### TEXT PASSAGE
******

Michael O’Brien: I am a humble part-time faculty at Parkland teaching theatre and communications courses. This is my third year working for the Fine & Applied Arts department.

SP: My understanding is that you submitted this show for the Parkland season. What makes this show — and type of show — important to you?

O’Brien: I hope this makes sense, but, ultimately, I hold a deep-seated antipathy of the “fourth wall” convention. For me there is a marked difference between a production that plays for the audience and one that plays with the audience. Don’t get me wrong, I enjoy almost every theatre production, on some level, regardless of the style, genre, or conventions. But there is a certain joy I get when a production can acknowledge the presence of the audience and then invite/include them on the same side of that fourth wall. This of course is just my personal aesthetic, but if performers and spectators are going to be in the same room together, I feel everyone should walk away feeling like they have been part of one large experience, not on one side or the other of two smaller experiences.

SP: Which brings us to your take on this material. How have you adapted Carlo Goldoni’s original The Servant of Two Masters for a modern audience?

******

### INFORMATION GIVEN
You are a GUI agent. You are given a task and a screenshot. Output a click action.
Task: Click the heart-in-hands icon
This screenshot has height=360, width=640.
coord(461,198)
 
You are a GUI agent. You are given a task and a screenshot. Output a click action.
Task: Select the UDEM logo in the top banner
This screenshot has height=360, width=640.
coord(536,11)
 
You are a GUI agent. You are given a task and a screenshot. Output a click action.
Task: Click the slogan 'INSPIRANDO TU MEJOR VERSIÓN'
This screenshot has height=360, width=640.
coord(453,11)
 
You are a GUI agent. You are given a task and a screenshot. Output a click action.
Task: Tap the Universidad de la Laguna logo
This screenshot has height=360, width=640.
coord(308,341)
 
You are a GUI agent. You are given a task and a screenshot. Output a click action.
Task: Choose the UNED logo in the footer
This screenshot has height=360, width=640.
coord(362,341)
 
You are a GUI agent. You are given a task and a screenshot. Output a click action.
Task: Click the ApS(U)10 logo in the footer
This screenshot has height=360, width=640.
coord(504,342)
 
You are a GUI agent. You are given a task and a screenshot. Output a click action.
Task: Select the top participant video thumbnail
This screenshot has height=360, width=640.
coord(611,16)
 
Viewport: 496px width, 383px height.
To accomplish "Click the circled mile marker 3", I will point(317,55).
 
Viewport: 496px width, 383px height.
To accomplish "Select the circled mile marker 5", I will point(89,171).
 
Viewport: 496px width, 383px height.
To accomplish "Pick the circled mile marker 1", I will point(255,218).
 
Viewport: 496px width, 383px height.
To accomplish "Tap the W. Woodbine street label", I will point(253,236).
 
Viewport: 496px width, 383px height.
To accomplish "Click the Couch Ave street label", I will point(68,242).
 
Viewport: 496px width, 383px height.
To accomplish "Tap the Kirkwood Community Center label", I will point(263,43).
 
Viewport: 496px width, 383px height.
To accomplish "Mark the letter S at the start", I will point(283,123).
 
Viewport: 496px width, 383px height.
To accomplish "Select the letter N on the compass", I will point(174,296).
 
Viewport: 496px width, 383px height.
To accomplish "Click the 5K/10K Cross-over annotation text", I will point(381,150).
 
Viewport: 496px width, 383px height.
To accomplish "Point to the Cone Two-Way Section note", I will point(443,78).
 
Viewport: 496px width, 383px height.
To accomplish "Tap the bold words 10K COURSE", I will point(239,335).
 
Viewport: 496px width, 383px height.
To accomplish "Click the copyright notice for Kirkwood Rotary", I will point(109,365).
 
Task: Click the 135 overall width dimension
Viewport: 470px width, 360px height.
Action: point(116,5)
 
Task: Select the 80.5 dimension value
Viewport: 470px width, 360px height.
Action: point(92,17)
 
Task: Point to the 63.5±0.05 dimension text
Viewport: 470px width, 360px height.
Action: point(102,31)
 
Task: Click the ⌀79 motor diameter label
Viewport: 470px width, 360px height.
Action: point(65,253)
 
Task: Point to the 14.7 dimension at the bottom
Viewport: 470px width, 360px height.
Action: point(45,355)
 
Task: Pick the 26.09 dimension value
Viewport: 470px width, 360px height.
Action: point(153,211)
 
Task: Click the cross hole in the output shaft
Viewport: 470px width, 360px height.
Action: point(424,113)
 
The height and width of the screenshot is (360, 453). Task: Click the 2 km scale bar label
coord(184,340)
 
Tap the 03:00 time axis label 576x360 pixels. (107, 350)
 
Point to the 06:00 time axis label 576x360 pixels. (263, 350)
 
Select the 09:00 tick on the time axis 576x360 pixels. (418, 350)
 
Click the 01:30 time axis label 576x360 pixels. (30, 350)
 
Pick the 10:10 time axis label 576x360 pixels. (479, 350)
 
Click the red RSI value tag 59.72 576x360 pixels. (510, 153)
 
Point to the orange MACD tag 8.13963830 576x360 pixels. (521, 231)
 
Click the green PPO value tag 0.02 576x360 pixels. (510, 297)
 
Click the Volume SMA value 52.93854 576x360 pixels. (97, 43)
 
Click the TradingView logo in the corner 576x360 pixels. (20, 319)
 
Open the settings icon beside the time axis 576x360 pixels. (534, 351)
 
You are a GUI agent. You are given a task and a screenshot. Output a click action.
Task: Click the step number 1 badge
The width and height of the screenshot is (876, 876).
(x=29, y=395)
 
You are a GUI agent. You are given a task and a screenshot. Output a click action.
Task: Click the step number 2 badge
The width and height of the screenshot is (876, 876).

******

### OBJECTIVE
Answer these questions from the interview.
(a) Which courses does O'Brien teach at Parkland?
(b) Which year is this for him in the Fine & Applied Arts department?
(c) Which theatre convention does he say he holds a deep-seated antipathy toward?

### RIGHT ANSWER
(a) Theatre and communications courses.
(b) His third year.
(c) The "fourth wall" convention.